Cloudera CCA-470 Dumps
Exam: Cloudera Certified Administrator for Apache Hadoop CDH4 Upgrade (CCAH)
Cloudera CCA-470 Exam Tutorial
Question No : 1
For each job, the Hadoop framework generates task log files. Where are Hadoop's task log
A. Cached on the local disk of the slave node running the task, then purged immediately upon task completion.
B. Cached on the local disk of the slave node running the task, then copied into HDFS.
C. In HDFS, in the directory of the user who generates the job.
D. On the local disk of the slave node running the task.
Question No : 2
How must you format the underlying filesystem of your Hadoop clusters slave nodes
running on Linux?
A. They may be formatted in nay Linux filesystem
B. They must be formatted as HDFS
C. They must be formatted as either ext3 or ext4
D. They must not be formatted - - HDFS will format the filesystem automatically
Question No : 3
Hadoop provider web interface can be used for all of the following EXCEPT: (choose 1)
A. Keeping track of the number of files and directories stored in HDFS.
B. Keeping track of jobs running on the cluster.
C. Browsing files in HDFS.
D. Keeping track of tasks running on each individual slave node.
E. Keeping track of processor and memory utilization on each individual slave node.
Question No : 4
Your existing Hadoop cluster has 30 slave nodes, each of which has 4 x 2T hard drives.
You plan to add another 10 nodes.

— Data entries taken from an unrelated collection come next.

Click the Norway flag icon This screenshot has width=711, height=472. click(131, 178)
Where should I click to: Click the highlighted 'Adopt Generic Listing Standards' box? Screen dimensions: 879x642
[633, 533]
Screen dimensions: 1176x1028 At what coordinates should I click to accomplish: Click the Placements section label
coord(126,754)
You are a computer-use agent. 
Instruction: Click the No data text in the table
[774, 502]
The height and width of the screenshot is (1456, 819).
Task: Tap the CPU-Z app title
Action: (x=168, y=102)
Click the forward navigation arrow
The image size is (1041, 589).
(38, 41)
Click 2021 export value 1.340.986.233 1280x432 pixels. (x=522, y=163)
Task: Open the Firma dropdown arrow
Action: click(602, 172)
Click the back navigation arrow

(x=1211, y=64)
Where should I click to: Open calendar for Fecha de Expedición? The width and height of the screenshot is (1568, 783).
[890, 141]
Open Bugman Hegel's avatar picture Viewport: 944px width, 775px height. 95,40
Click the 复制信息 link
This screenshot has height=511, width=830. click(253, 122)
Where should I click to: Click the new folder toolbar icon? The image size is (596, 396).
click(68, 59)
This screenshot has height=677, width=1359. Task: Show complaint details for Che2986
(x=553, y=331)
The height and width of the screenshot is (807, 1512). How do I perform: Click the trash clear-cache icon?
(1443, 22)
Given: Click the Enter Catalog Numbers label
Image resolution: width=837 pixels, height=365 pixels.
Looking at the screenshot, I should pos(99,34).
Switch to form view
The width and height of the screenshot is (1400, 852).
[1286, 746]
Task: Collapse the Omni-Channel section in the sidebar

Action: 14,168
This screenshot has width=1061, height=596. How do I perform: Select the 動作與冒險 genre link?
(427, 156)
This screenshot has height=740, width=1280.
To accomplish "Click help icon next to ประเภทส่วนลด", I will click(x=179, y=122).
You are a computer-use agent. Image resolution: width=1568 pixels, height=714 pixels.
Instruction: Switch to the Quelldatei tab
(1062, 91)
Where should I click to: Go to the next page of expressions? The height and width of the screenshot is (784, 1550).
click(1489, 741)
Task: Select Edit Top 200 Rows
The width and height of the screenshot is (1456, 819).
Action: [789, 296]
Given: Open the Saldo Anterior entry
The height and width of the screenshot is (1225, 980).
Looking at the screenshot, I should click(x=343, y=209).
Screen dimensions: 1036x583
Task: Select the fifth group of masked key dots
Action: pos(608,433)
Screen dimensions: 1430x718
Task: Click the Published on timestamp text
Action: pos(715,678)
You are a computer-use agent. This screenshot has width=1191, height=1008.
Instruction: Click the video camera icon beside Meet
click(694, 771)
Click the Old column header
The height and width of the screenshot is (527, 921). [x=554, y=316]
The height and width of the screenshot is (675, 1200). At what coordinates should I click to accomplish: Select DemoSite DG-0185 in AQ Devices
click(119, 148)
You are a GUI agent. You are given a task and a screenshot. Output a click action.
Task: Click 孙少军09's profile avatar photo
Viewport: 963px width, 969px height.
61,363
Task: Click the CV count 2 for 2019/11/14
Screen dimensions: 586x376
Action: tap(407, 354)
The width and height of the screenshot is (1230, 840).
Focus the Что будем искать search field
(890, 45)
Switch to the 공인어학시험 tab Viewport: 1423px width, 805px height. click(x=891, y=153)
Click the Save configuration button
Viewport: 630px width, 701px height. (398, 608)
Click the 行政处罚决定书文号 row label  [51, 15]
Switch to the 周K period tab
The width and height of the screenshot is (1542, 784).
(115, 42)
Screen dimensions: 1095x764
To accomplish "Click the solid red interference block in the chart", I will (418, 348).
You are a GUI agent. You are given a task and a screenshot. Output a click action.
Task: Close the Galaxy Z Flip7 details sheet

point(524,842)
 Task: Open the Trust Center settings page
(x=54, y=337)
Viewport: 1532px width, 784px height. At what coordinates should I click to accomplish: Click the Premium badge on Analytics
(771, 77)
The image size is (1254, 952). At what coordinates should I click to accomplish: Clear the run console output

How much disk space can your new nodes contain?
A. The new nodes must all contain 8TB of disk space, but it does not matter how the disks are configured
B. The new nodes cannot contain more than 8TB of disk space
C. The new nodes can contain any amount of disk space
D. The new nodes must all contain 4 x 2TB hard drives
Question No : 5
Your cluster implements HDFS High Availability (HA). You two NameNodes are named
nn01 and nn02. What occurs when you execute the command:
Hdfs haadmin -failover nn01 nn02
A. nn02 becomes the standby NameNode and nn02 becomes the active NameNode
B. Nn01 is fenced, and nn01 becomes the active NameNode
C. Nn01 is fenced, and nn02 becomes the active NameNode
D. Nn01 becomes the standby NameNode and nn02 becomes the active NameNode
Question No : 6
You have a cluster running with the Fair in Scheduler enabled. There are currently no jobs
running on the cluster, and you submit a job A, so that only job A is running on the cluster.
A while later, you submit job B, Now job A and job B are running on the cluster at the same
Which of the following describes how the Fair Scheduler operates? (Choose 2)
A. When job B gets submitted, it will get assigned tasks, while job A continues to run with fewer tasks.
B. When job A gets submitted, it doesn't consume all the task slots.
C. When job A gets submitted, it consumes all the task slots.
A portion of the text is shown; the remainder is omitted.